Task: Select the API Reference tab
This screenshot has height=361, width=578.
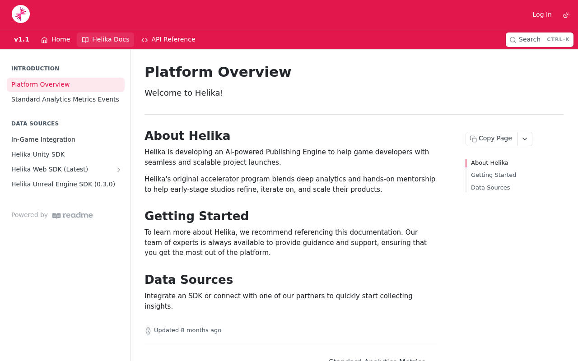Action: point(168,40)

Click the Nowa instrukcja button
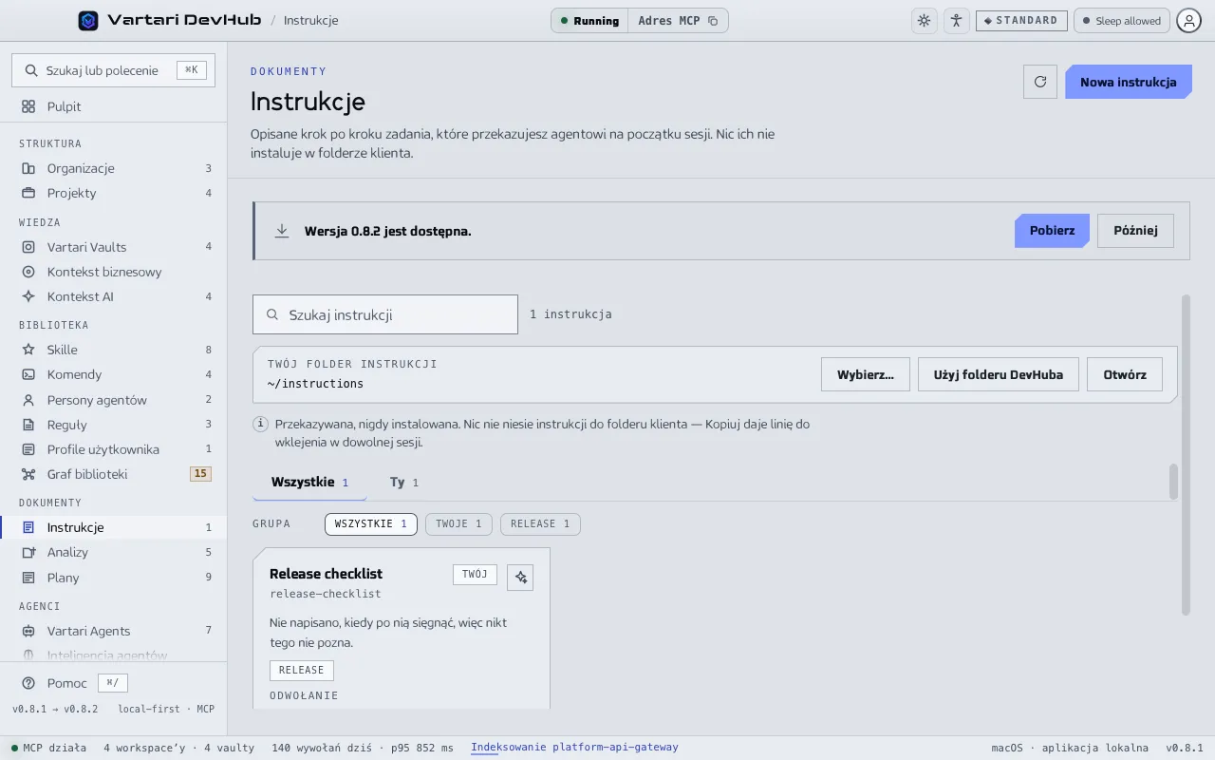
********************
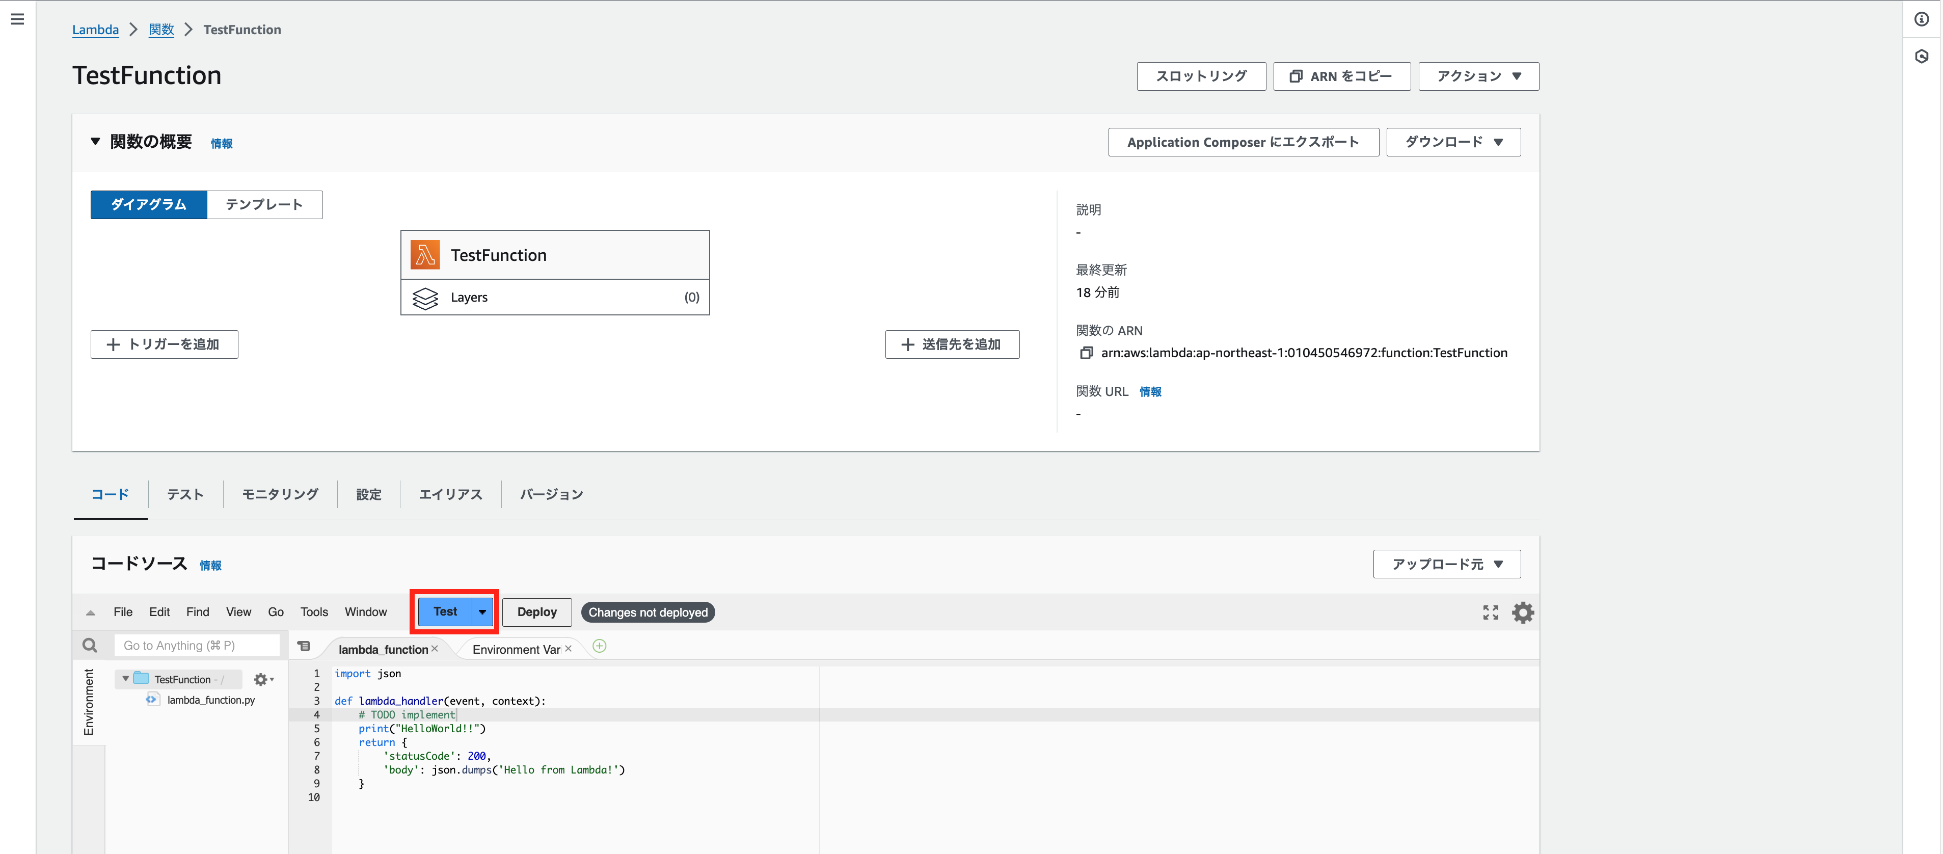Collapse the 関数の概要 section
********************
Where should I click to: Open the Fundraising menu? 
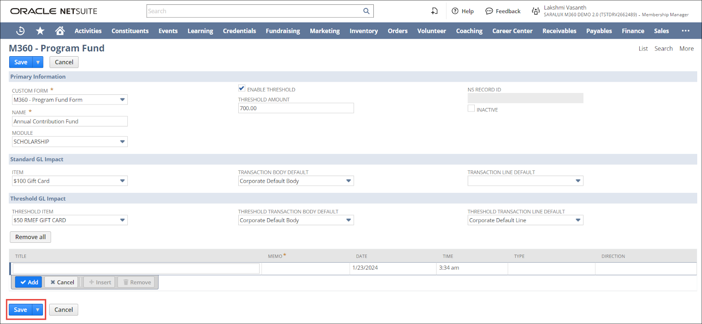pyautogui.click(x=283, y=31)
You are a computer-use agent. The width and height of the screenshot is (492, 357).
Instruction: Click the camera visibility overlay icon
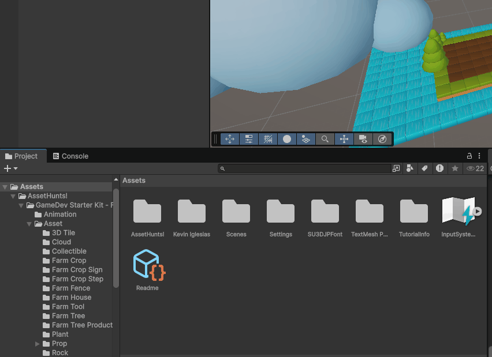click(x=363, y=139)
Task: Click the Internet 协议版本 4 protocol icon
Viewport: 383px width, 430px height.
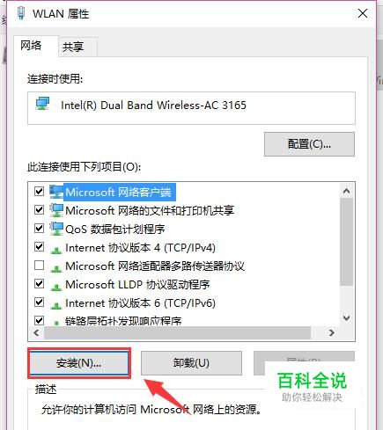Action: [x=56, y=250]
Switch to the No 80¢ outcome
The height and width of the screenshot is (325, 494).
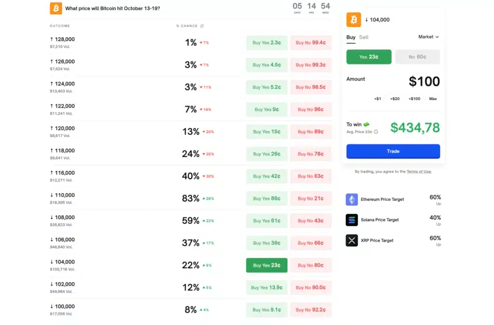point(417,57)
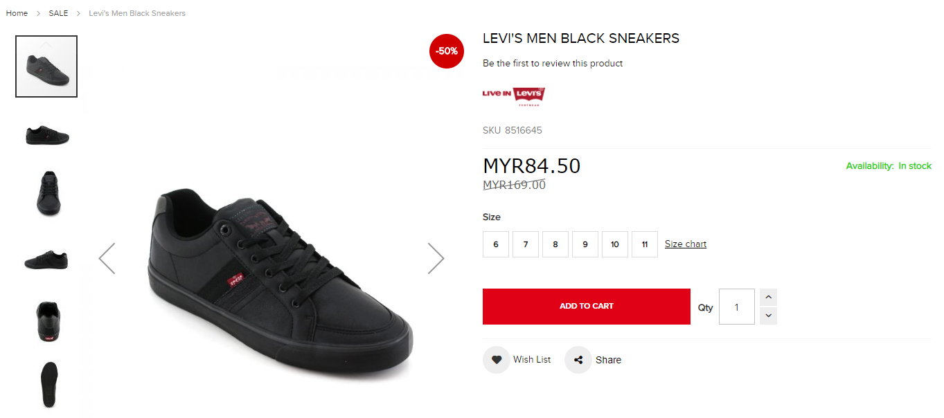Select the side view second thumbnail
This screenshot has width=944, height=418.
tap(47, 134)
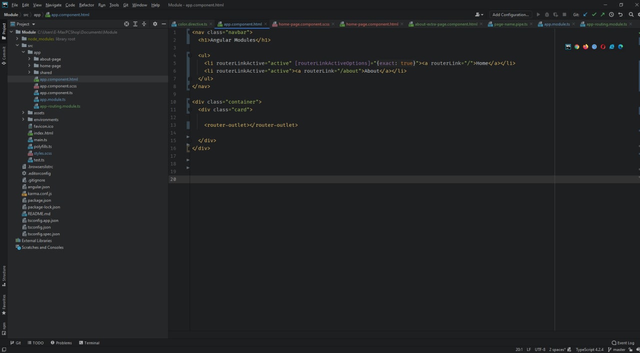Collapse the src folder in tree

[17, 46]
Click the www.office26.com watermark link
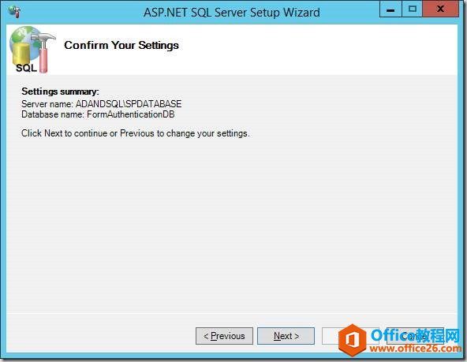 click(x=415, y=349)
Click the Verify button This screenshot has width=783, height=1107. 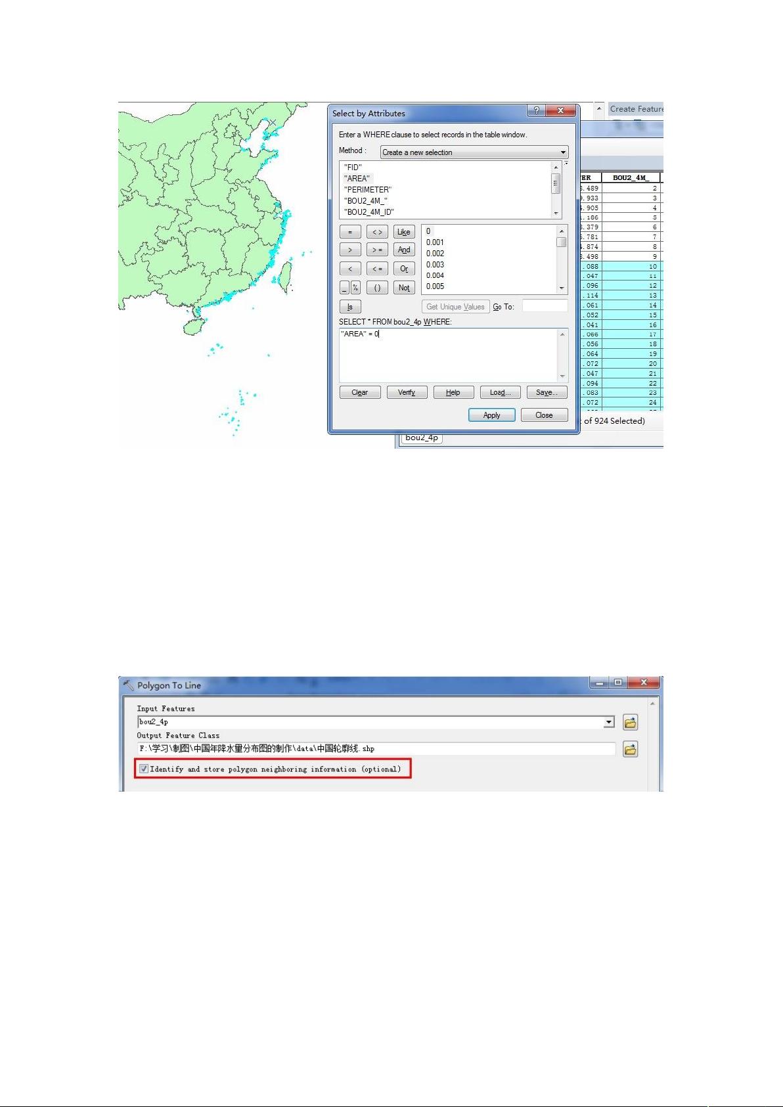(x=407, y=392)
********************
Which lines of the material contain the word "icon"? Pull out each of those lines in full, and treat uppercase and lowercase as different.

• OUTPUT FOR THIS TASK:
Instruction: Click the camera visibility overlay icon
Task: Click the Internet 协议版本 4 protocol icon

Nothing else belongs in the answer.